For plants which have already identified the existence of PWSCC in the CRDM nozzles, there is a sufficient likelihood that cracking of VHP nozzles will continue as the facilities continue to operate. Therefore, a qualified volumetric examination of 100% of the VHP nozzles may be appropriate to provide evidence of the structural integrity of VHP nozzles.
The repair plan
FirstEnergy has submitted a plan to repair the RPV head. It calls for cutting out the corroded area of the reactor head and welding in a 15cm thick, corrosion-resistant nickel alloy plate. The plate will be about 45cm in diameter and cover the CRDM nozzle opening adjacent to the corroded area, as well as another nozzle opening near the corrosion. The repair cost is estimated at about $25 million. FirstEnergy said it hopes that Davis-Besse will return to service during the third quarter of 2002, subject to the approval of the NRC.
FirstEnergy said the root cause analysis report of the incident had been submitted to the NRC. The statement makes the following points:
• The conclusions are consistent with those of the probable cause summary report provided to the NRC and those of the NRC augmented inspection team.
• The damage resulted from boric acid seeping through cracks in two of the CRDM nozzles and corroding carbon steel in the RPV head. The cracks in the stainless steel nozzles probably occurred over a period of four years or more.
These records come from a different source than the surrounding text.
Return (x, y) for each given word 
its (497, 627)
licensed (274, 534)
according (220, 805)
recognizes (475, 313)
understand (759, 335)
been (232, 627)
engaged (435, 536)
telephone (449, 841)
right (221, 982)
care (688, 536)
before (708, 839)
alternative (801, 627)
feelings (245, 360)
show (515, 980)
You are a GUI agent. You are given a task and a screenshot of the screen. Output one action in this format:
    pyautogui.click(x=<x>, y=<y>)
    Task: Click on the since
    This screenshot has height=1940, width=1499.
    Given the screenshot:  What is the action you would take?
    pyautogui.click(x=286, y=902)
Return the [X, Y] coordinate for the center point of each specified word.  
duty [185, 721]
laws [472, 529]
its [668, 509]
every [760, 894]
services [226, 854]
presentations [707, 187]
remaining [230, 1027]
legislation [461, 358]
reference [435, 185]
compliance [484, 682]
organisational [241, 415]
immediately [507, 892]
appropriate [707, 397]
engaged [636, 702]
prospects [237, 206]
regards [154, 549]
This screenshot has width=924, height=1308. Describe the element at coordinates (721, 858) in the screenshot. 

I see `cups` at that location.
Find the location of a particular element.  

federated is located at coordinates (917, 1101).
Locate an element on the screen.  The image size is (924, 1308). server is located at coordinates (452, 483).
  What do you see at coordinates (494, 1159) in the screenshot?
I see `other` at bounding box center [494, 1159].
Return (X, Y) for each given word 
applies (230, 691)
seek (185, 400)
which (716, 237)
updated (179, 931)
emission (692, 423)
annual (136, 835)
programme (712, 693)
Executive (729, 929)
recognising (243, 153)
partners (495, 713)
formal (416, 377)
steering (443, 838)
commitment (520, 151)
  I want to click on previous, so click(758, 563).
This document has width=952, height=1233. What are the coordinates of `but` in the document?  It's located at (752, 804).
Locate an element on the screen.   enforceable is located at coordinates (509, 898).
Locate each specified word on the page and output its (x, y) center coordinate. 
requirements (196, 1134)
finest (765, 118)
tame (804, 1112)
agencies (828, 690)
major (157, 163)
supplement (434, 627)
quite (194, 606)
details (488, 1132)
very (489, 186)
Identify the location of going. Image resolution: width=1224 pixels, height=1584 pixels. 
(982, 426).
• Several other factors contributed to the corrosion, including missed opportunities to detect the problem earlier.
• Several corrective actions are listed, including some already implemented, such as modifying the service structure on the head to aid inspection and maintenance. An inspection of all reactor coolant system equipment to ensure there is no other corrosion damage is underway. Some 40 plant systems are being reviewed to identify and resolve any long-term concerns. The boric acid corrosion control programme is also being enhanced.
• Relevant management oversight will in future occur at a much higher level within FirstEnergy.